G4S misses profit forecasts, hit by tagging charges

By Neil Maidment

LONDON (Reuters) - Security firm G4S missed annual profit forecasts on Wednesday and took a raft of heavy charges related to restructuring and a troubled British tagging contract that has further hit its reputation.

The world's biggest security group posted a 2.8 percent rise in 2013 underlying operating profit on restated 2012 figures to 442 million pounds ($735 million), missing analyst forecasts of 455 million pounds, due to lower revenues in Europe and the U.S.

Taking into account 386 million pounds of charges, including a 136 million pound pre-tax charge following a review of its contracts which is mostly related to a repayment of its deal to tag UK offenders, group operating profits plummeted 85 percent to 56 million pounds.

After a disastrous 2012, in which it failed to provide enough guards for the London Olympics, G4S's attempts to restore its reputation have been undermined by more woe in 2013, the most notable being a ban on winning new British government work after it was found to have overcharged on a contract to tag offenders.

Talks between the government and G4S to agree a repayment fee have dragged on for months and the firm said on Wednesday they continued to engage with ministers. Analysts have said an agreement will be needed before the government can consider lifting its ban.

The scandal also remains the focus of an investigation by the Serious Fraud Office, adding to G4S headaches which include problems overseas. The firm has had unrest at a prison in South Africa and faces an investigation by the Australian government into deadly clashes at an immigration detention centre in Papua New Guinea where it provided security.

Shares in the firm, which runs services from cash transportation and airport security to guarding tennis players at Wimbledon, were down 2.8 percent to 238.6 pence at 0830 GMT.

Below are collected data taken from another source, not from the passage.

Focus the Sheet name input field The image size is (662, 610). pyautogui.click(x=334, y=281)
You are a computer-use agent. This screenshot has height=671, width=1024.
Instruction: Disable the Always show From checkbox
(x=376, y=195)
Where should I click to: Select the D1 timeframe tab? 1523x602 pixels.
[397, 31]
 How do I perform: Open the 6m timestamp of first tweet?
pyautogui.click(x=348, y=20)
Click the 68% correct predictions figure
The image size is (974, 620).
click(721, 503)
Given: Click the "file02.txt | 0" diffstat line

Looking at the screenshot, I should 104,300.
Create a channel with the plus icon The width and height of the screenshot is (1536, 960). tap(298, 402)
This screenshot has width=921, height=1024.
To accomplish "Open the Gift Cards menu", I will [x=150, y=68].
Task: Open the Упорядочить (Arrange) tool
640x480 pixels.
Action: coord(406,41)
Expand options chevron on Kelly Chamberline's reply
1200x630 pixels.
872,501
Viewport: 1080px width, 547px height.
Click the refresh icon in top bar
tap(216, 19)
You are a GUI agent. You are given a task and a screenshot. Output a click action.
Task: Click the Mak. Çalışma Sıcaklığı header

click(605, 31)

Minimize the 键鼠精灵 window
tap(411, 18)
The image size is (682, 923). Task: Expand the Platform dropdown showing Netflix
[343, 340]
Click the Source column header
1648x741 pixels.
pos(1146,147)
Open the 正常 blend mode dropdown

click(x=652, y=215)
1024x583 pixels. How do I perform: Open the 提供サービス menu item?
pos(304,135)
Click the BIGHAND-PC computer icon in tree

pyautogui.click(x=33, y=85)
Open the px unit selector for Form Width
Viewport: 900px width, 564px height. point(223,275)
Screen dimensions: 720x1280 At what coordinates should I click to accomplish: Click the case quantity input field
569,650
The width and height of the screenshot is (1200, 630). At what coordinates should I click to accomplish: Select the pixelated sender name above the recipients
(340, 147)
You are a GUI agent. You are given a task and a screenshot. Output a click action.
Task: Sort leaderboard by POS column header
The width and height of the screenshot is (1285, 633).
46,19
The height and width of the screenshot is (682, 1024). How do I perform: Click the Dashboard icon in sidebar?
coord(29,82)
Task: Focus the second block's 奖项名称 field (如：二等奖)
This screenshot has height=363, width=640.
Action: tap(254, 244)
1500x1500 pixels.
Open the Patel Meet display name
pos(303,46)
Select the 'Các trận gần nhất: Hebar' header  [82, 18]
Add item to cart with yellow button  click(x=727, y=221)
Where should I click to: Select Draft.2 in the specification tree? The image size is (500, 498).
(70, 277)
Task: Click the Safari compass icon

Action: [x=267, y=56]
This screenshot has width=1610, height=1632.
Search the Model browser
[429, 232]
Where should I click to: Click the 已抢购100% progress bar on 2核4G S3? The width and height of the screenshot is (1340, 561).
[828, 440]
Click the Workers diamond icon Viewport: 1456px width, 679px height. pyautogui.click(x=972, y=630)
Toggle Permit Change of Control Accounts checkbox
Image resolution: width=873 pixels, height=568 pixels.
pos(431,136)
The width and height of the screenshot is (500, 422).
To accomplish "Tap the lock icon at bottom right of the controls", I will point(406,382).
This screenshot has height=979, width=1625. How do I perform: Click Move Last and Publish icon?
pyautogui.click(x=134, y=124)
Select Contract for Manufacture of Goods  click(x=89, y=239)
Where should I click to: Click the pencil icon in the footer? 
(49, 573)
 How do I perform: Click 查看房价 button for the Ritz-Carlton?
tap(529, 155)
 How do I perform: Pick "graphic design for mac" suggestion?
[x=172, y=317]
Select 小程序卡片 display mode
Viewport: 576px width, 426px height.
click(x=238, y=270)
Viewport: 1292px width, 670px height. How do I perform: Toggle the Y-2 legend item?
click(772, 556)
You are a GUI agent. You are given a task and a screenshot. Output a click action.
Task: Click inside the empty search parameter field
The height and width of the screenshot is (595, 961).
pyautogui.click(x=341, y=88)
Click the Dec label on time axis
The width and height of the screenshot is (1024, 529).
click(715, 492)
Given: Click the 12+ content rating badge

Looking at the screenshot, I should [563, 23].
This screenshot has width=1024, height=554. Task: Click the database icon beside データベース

G4S's Ashley Almanza, CEO since June, has moved fast to try and revive its credibility, increasing scrutiny on contract risks and strengthening management, while also fixing its balance sheet with a share sale, restructuring its UK and Ireland cash security arm and identifying 35 units to improve or sell in favour of investment in high-growth developing markets.

Annual group revenue grew 5.8 percent to 7.43 billion pounds, or 4.7 percent excluding the impact of acquisitions, with business in emerging markets particularly strong. The group's underlying operating margin fell 10 basis points to 6.0 percent, however, due to pressures in the UK and Europe.